>>>>>
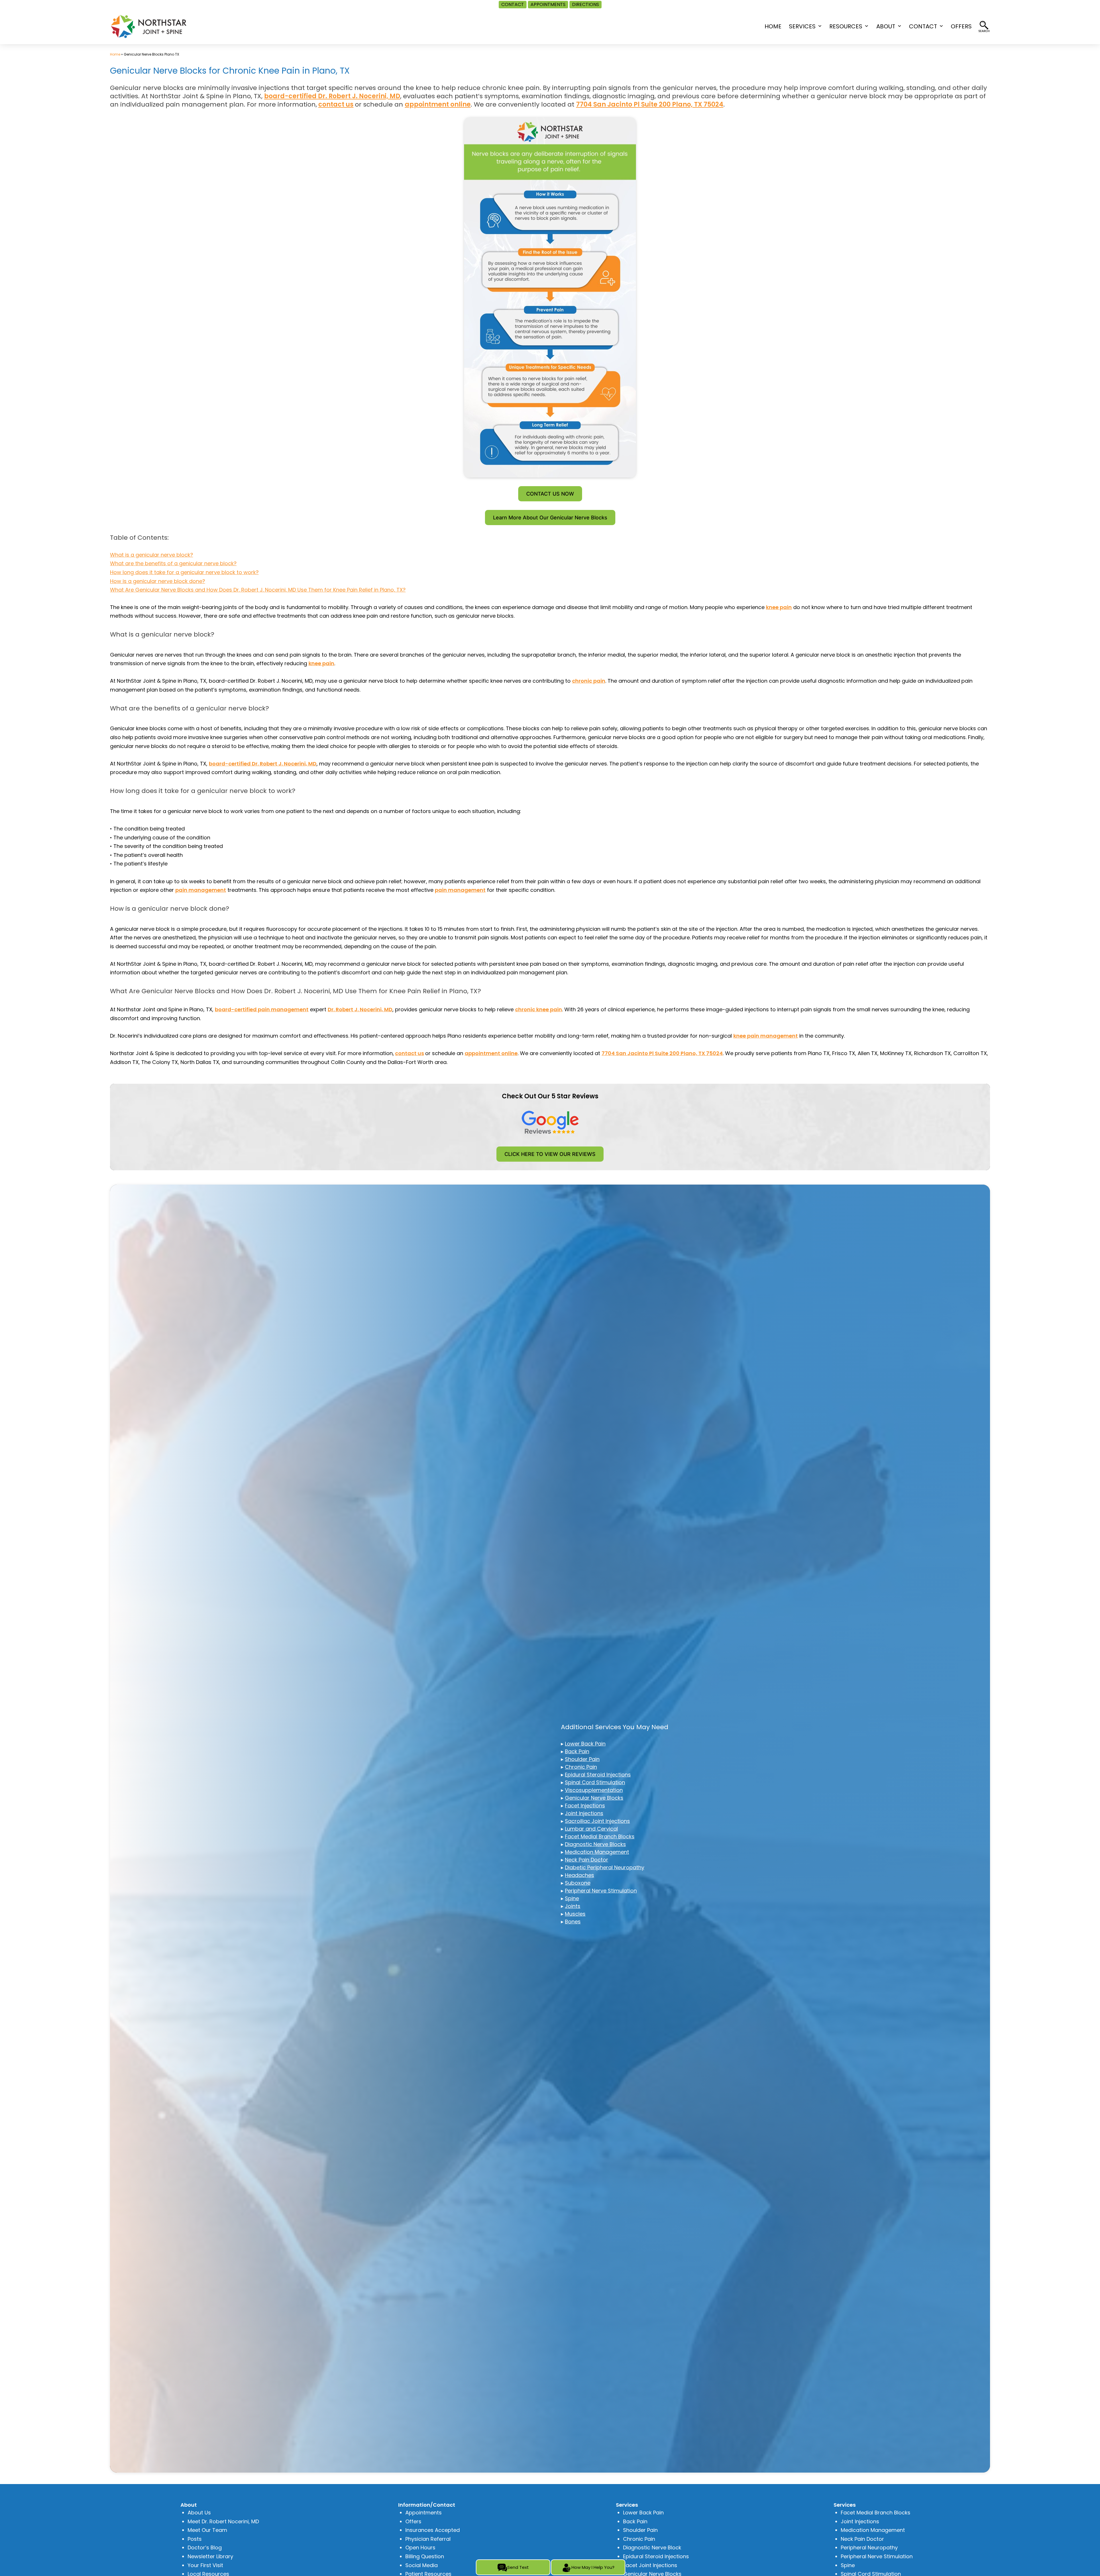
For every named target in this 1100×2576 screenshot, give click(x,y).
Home (115, 54)
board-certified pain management (262, 1009)
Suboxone (577, 1882)
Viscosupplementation (594, 1790)
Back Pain (577, 1751)
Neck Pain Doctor (586, 1859)
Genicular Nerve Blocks (594, 1797)
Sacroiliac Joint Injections (597, 1821)
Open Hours (420, 2547)
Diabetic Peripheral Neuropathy (604, 1867)
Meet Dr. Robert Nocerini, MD (223, 2521)
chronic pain (588, 680)
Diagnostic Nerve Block (652, 2547)
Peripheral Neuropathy (869, 2547)
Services (802, 26)
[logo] (148, 26)
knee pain (779, 607)
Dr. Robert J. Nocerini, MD (360, 1009)
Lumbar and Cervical (591, 1828)
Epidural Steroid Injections (598, 1774)
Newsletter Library (210, 2556)
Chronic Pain (581, 1766)
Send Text (518, 2567)
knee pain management (765, 1035)
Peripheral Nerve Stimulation (601, 1890)
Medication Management (597, 1852)
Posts (195, 2538)
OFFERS (961, 26)
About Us (199, 2512)
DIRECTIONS (585, 4)
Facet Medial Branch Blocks (600, 1836)
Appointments (423, 2512)
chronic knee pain (538, 1009)
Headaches (579, 1875)
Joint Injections (584, 1813)
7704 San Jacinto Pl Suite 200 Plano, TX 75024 (649, 104)
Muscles (575, 1913)
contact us (335, 104)
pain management (200, 890)
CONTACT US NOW (550, 494)
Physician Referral (428, 2538)
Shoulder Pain (582, 1759)
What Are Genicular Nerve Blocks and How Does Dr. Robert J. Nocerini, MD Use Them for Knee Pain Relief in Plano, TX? (258, 589)
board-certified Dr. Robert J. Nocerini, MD (332, 96)
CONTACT (512, 4)
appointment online (438, 104)
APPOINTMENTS (548, 4)
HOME (773, 26)
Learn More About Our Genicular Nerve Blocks (550, 518)
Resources (845, 26)
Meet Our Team (207, 2530)
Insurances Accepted (432, 2530)
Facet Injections (585, 1805)
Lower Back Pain (585, 1743)
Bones (573, 1921)
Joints (572, 1906)
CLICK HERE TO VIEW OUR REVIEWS (550, 1154)
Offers (413, 2521)
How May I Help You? (592, 2567)
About (885, 26)
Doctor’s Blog (205, 2547)
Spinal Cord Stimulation (595, 1782)
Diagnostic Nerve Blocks (595, 1844)
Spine (572, 1898)
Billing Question (424, 2556)
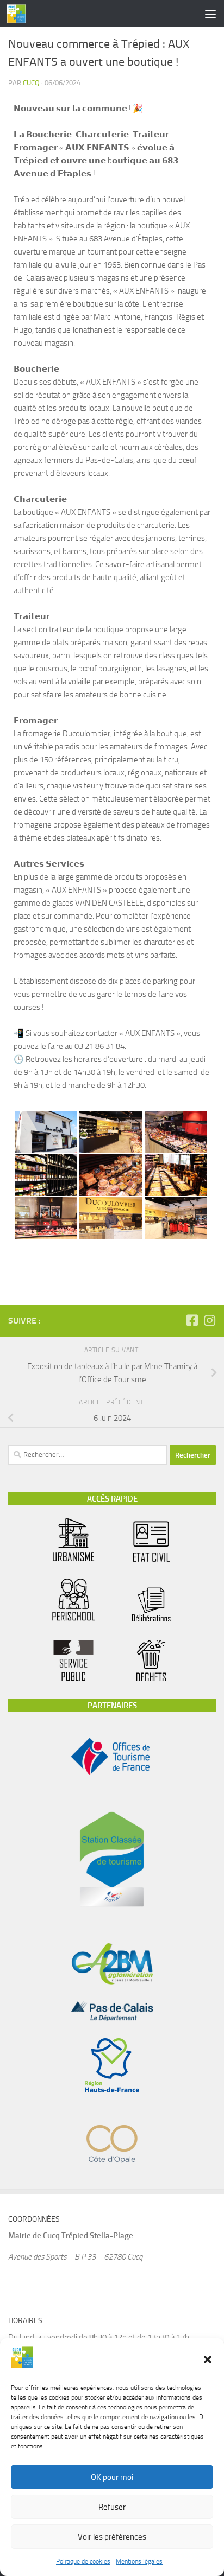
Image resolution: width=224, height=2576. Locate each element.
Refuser (112, 2507)
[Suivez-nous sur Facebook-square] (191, 1320)
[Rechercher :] (87, 1455)
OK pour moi (112, 2477)
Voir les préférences (112, 2537)
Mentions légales (139, 2561)
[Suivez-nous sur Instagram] (209, 1320)
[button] (207, 2359)
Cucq (31, 83)
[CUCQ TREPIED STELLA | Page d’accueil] (19, 13)
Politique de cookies (83, 2561)
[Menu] (210, 13)
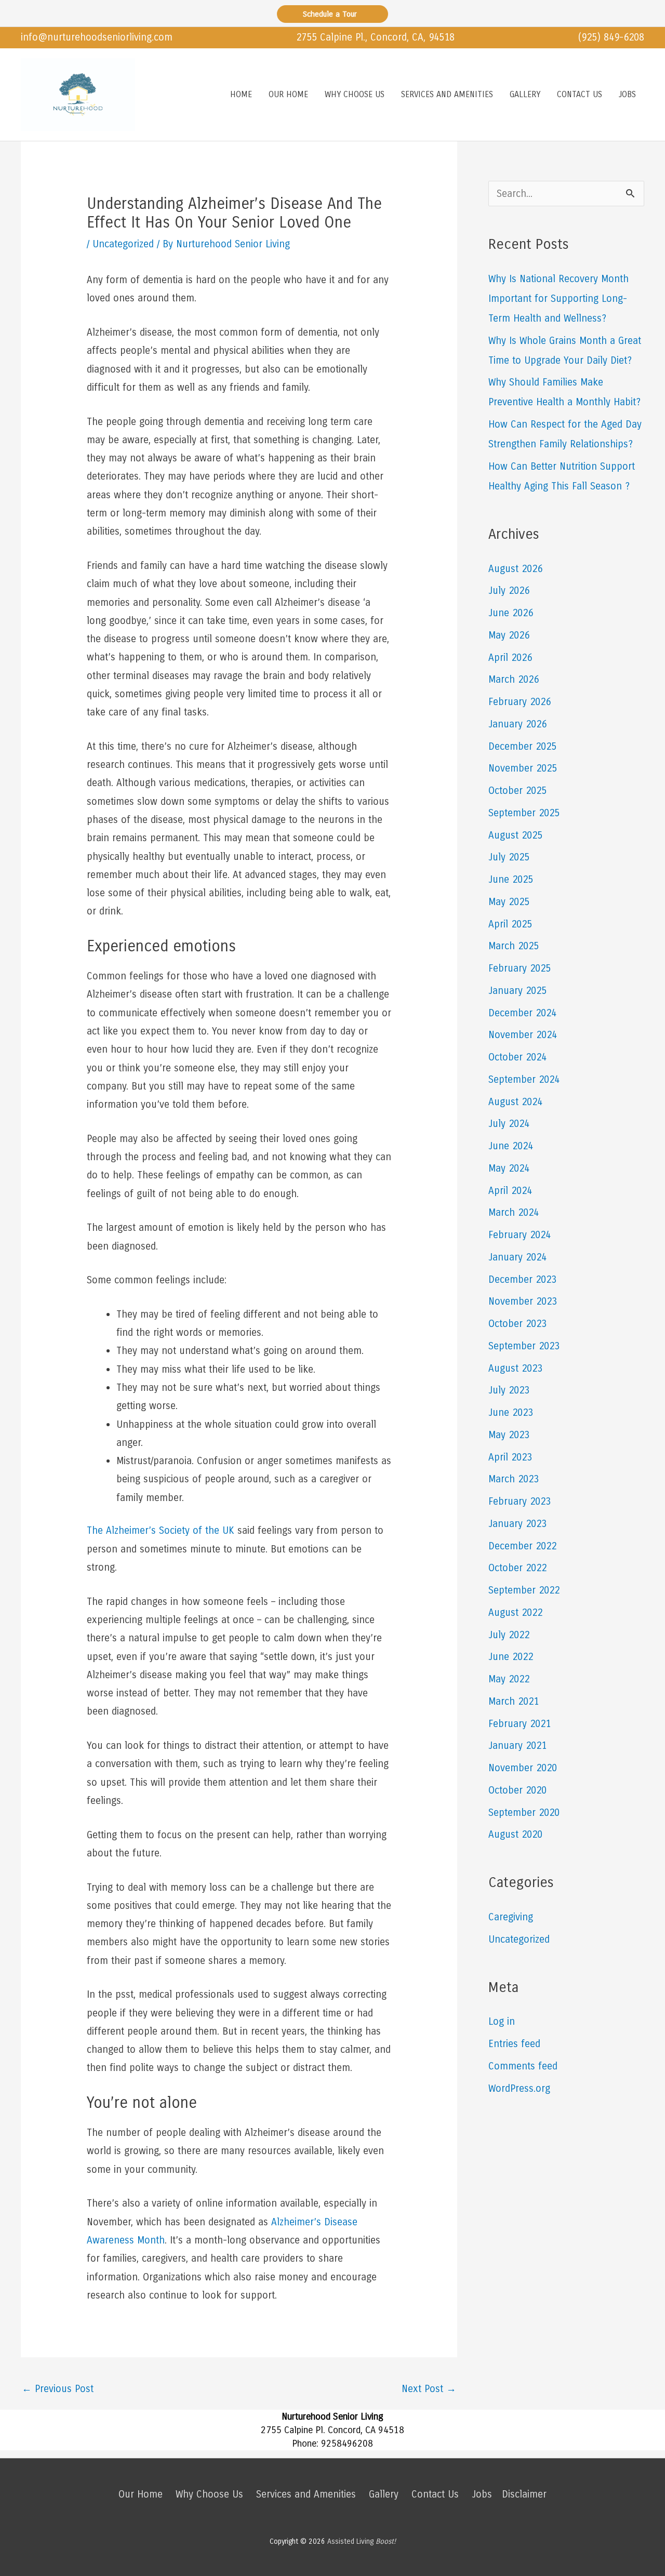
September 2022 (524, 1590)
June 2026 (510, 613)
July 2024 (508, 1124)
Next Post (429, 2389)
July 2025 (508, 857)
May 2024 (508, 1168)
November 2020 (522, 1768)
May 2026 (508, 635)
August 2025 (515, 835)
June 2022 (510, 1657)
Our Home (140, 2494)
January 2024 (517, 1257)
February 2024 (519, 1235)
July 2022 (508, 1635)
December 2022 (522, 1546)
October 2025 (517, 790)
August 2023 (515, 1368)
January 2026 (517, 724)
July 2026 (508, 590)
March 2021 (513, 1701)
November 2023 (522, 1301)
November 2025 (522, 768)
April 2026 (510, 657)
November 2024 (522, 1035)
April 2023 (510, 1457)
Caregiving (510, 1917)
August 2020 (515, 1834)
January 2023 (517, 1524)
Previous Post (58, 2389)
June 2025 (510, 879)
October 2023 (517, 1324)
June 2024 (510, 1146)
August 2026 (515, 569)
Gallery (383, 2494)
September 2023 (524, 1346)
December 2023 (522, 1279)
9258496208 (347, 2443)
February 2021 (519, 1724)
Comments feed (522, 2066)
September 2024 (524, 1079)
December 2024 (522, 1013)
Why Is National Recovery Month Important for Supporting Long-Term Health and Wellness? (558, 298)
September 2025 (524, 813)
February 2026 (519, 702)
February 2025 (519, 968)
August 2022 (515, 1612)
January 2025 (517, 991)
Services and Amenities (306, 2494)
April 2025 (510, 924)
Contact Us (435, 2494)
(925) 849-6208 (611, 37)
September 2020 (524, 1812)
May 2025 (508, 902)
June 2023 (510, 1412)
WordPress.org (519, 2088)
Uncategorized (123, 244)
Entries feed (514, 2044)
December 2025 (522, 746)
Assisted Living (361, 2541)
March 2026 (513, 679)
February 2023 (519, 1501)
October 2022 (517, 1568)
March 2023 (513, 1479)
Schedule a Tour (332, 14)
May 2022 (508, 1679)
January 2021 (517, 1745)
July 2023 (508, 1390)
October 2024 (517, 1057)
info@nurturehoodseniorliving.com (96, 37)
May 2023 (508, 1435)
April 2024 (510, 1191)
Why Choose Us (209, 2494)
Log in (501, 2021)
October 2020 (517, 1790)
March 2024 (513, 1212)
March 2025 (513, 946)
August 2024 (515, 1102)
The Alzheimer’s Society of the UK (160, 1530)
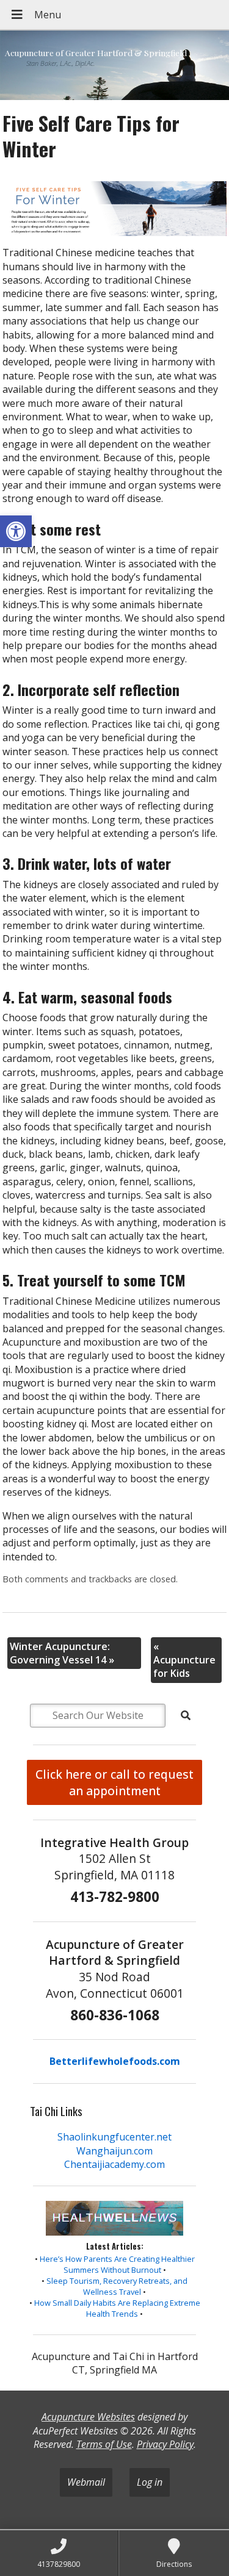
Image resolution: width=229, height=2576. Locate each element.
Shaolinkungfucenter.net (114, 2137)
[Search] (185, 1715)
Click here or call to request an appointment (114, 1782)
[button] (16, 531)
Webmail (86, 2482)
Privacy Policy (165, 2444)
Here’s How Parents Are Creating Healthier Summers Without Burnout (117, 2264)
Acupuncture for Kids (184, 1660)
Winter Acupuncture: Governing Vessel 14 (62, 1653)
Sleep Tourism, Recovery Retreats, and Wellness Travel (116, 2286)
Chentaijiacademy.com (114, 2164)
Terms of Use (104, 2444)
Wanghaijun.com (114, 2151)
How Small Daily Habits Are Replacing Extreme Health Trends (117, 2308)
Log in (149, 2482)
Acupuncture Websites (88, 2417)
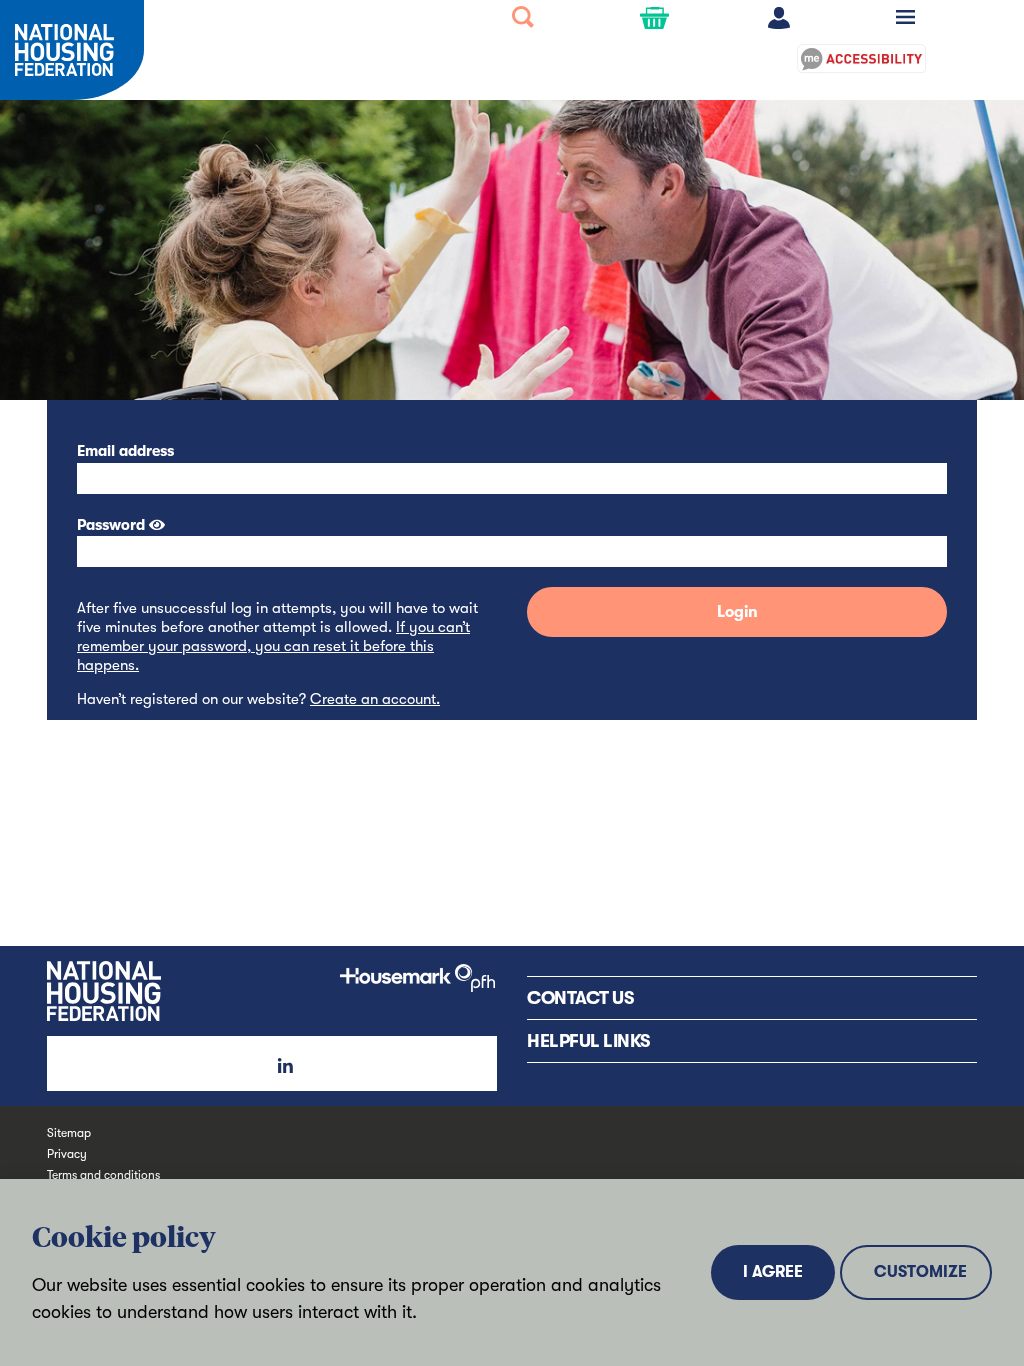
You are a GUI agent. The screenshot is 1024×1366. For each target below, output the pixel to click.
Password (111, 525)
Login (737, 612)
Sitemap (69, 1133)
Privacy (67, 1154)
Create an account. (375, 699)
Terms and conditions (103, 1175)
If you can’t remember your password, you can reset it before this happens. (273, 646)
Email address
<<<<<
## BRIEF
In the listing above, find the line with "September 2024 (524, 1079)" and the line with "August 2024 (515, 1102)"; output exactly those lines and all lines between them.

## SOLUTION TO THIS EXERCISE
September 2024 (524, 1079)
December 2024 (522, 1013)
Why Is National Recovery Month Important for Supporting Long-Term Health and Wellness? (558, 298)
September 2025 (524, 813)
February 2026 (519, 702)
February 2025 (519, 968)
August 2022 (515, 1612)
January 2025 (517, 991)
Services and Amenities (306, 2494)
April 2025 (510, 924)
Contact Us (435, 2494)
(925) 849-6208 (611, 37)
September 2020 (524, 1812)
May 2025 (508, 902)
June 2023 (510, 1412)
WordPress.org (519, 2088)
Uncategorized (123, 244)
Entries feed (514, 2044)
December 2025 (522, 746)
Assisted Living (361, 2541)
March 2026 (513, 679)
February 2023 (519, 1501)
October 2022 (517, 1568)
March 2023 (513, 1479)
Schedule a Tour (332, 14)
May 2022 (508, 1679)
January 2021 (517, 1745)
July 2023 (508, 1390)
October 2024 (517, 1057)
info@nurturehoodseniorliving.com (96, 37)
May 2023 (508, 1435)
April 2024 (510, 1191)
Why Choose Us (209, 2494)
Log in (501, 2021)
October 2020 (517, 1790)
March 2024 (513, 1212)
March 2025 (513, 946)
August 2024 (515, 1102)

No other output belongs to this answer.